A couple of weeks ago I posted some entries that included a mention of something called ‘this building’ and then ‘that building’. I should explain that the building in question was the new Selfridges store by Future Systems. I had an entry about it written on my PDA, but a clumsy battery replacement wiped it clean. With hindsight this was probably for the best, as it was becoming a little bitter and somewhat less than constructive. This evening morning I’ve decided to try again.

We could talk about the way it has absolutely no relationship with the street, or we could talk about the oppressive scale of its parts and its illegibility, or we could talk about the clumsy detailing that smacks of ideological stubborness wherever you look; but that would only lead to bitterness again. No, rather than critique its urban design credentials, I’m going to use it as a vehicle to tell a story about beauty, using a few interesting anecdotes.

Around the time it was due to open, a friend of mine asked Amanda Levete from Future Systems a simple question over dinner. The question was Why is it the shape that it is?. The reply that came back was simply Because it’s beautiful. That was it. No qualification was felt necessary. She’d decided. The formal solution was offered as the primary (or only) driving force for every other decision that had followed. It’s raison d’etre was to look as beautiful as Amanda dreamed it would be.

Rewind a few years. I’m sat in a lecture being given by American architect Neil Denari. He talks of people and functions, clients and landscapes, weather and politics, technology and light, building regulations and the laws of physics. He shows us the net result of all those compromises and we are dumb struck. I salivate at the spaces and places he creates. When we move to the questions and answers, a hand goes up from the back and a voice says,

Neil, you’ve talked very eloquently about all the programmatic elements that go into making your building, but you’ve never talked about the final form of your buildings and how you think they look. I wonder if you could say a little about your feelings on beauty?

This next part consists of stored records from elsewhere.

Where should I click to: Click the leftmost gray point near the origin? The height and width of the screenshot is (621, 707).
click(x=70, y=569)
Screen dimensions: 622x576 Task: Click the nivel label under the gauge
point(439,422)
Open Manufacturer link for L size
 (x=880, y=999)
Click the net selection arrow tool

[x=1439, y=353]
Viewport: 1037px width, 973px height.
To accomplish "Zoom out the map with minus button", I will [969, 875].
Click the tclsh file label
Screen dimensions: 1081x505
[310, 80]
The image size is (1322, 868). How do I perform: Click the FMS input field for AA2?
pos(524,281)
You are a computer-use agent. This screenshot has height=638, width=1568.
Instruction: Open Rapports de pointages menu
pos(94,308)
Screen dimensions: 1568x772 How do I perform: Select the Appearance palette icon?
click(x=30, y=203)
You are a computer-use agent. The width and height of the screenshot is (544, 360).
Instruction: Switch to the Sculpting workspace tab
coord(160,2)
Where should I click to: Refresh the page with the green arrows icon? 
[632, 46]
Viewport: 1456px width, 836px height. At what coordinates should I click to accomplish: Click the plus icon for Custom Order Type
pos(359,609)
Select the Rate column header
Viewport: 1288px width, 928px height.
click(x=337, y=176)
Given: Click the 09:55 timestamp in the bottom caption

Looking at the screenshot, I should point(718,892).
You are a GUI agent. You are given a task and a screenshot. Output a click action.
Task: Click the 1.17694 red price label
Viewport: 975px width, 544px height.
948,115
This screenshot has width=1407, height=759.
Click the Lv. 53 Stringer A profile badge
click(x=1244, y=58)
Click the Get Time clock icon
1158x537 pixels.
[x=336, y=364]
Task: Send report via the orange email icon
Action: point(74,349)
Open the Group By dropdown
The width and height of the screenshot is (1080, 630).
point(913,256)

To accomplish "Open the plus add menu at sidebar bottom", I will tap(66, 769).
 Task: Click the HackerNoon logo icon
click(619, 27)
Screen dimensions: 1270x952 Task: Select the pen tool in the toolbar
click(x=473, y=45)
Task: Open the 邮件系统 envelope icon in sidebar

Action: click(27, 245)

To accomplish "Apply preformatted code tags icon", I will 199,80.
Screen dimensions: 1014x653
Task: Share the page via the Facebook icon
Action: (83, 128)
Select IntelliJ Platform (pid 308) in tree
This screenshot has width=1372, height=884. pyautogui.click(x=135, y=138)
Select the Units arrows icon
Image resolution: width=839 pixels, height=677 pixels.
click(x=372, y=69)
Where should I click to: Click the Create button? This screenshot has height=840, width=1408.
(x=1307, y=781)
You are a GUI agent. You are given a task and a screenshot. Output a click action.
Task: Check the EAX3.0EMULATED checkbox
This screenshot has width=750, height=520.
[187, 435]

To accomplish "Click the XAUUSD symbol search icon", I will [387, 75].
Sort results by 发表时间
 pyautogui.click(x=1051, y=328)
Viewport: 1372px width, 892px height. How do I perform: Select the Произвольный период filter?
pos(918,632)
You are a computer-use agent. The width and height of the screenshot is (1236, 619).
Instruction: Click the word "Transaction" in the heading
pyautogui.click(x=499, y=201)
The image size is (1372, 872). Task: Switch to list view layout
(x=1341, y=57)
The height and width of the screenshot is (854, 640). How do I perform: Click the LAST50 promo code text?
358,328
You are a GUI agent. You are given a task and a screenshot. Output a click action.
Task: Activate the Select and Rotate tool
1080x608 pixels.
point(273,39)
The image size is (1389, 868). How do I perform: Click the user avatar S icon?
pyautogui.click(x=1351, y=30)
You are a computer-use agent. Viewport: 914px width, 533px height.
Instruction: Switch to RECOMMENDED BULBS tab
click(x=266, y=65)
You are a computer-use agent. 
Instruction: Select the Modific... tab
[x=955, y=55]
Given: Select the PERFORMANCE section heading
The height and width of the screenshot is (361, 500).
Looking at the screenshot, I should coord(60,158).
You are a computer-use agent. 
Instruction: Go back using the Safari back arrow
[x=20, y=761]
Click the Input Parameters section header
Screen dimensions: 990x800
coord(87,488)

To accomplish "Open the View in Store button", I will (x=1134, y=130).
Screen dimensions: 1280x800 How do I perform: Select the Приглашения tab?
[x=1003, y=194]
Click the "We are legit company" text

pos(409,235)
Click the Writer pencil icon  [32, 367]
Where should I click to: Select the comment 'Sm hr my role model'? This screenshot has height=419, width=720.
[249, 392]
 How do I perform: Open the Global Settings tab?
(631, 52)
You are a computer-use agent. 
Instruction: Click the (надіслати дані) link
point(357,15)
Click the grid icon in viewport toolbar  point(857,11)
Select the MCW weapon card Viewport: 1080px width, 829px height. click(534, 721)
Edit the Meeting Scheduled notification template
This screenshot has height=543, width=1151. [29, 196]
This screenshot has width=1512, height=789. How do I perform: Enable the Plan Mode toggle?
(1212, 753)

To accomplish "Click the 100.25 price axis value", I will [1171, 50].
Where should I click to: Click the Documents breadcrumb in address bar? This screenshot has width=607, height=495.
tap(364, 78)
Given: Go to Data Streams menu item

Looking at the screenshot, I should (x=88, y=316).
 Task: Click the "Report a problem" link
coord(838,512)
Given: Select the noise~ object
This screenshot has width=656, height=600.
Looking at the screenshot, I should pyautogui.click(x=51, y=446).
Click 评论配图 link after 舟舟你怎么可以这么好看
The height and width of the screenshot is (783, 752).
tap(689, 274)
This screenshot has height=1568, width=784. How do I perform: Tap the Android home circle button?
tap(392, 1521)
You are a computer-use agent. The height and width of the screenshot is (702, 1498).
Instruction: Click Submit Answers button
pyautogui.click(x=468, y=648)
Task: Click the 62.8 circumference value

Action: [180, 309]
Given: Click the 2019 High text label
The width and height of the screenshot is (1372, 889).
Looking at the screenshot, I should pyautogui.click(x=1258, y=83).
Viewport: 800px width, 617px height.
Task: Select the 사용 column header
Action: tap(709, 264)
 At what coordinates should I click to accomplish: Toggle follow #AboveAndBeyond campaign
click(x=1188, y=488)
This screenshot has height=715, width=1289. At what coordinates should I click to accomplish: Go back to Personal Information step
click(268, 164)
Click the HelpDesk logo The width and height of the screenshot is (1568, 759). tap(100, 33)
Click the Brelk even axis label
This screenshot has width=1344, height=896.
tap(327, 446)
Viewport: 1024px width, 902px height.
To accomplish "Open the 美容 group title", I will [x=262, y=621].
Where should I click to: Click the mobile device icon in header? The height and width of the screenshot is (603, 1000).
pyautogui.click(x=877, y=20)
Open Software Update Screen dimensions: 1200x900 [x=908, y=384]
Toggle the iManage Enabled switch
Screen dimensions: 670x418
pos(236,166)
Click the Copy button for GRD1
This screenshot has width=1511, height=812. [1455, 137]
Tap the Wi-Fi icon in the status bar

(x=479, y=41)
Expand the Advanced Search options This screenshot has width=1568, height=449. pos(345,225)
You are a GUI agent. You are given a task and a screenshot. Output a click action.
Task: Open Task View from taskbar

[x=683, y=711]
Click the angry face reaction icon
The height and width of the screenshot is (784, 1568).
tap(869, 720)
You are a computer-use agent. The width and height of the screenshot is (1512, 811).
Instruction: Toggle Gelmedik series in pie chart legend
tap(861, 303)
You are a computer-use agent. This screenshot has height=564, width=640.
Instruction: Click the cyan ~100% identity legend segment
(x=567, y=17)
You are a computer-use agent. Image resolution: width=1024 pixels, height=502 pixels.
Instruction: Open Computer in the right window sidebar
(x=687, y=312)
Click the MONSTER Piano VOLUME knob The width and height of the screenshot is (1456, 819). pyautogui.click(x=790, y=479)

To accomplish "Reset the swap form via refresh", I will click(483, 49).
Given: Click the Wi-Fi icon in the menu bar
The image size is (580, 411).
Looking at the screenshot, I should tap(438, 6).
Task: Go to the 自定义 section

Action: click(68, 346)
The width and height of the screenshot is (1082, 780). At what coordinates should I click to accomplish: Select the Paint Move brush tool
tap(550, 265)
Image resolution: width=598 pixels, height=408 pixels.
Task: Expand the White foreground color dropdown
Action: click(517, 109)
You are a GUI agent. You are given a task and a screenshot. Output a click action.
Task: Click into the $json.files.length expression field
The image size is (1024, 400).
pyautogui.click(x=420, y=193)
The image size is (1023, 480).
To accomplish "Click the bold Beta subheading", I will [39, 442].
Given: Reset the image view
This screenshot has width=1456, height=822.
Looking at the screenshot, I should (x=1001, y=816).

It’s Neil’s turn to be dumb struck. His jaw visibly drops and for the first time in the whole lecture he hesitates and then says,

I’m completely obsessed by beauty. It’s all I think about. I thought that was exactly what I’ve just been talking about for the last forty five minutes. It is, isn’t it?

Neil doesn’t believe he’s been given the key to the cupboard of divine geometry. His role isn’t to oversee a selection of shapes that are pleasing to his eye. He divines his own beauty from the solutions that are born of the compromise between conflicting programs.

Next time you visit Selfridges, see if you can count the number of compromises that have to be repressed and hidden to sustain the vision of Amanda’s geometry. It’s covered with them.

A few weeks after it opened, I heard the following on the number 52 bus from Perry Barr into the City. As Selfridges came into view, a guy on the back seat said,

Just look at that. It’s a f**kin’ ab*rtion. Have you ever seen anything so ugly?

to which, his friend replied,

I know, I’m not sure if it’s supposed to look like f**kin’ chain mail or a f**kin sex aid.

This entry is an expansion of something I originally wrote on the comments section of Warren Ellis’ site, after he’d posted a picture of the building accompanied by an astute observation that it was the first building he’d seen that ‘looked like it was designed to eat people up and shit them out’. I suspect he had a hand in writing the original brief. I decided to revisit it here because his site archive got fried earlier this year and the article in question is now gone forever.

It’s late/early and I’m off to bed. Tonight I can add another book to the pile on my bedside table, as my signed copy of Lawrence Lessig’s ‘The Future of Ideas’ arrived in the post today. I’ve also managed to snaffle an account on the new Google mail service Gmail, thanks to Peter Lindberg‘s kind invitation. I should also point out that his fine observation today that, there’s a sweet spot between regularity and irregularity in a city’s plan where the city is optimally navigable is part of a story worth backtracking through the blogosphere.

Damn. I swore I’d never use that word.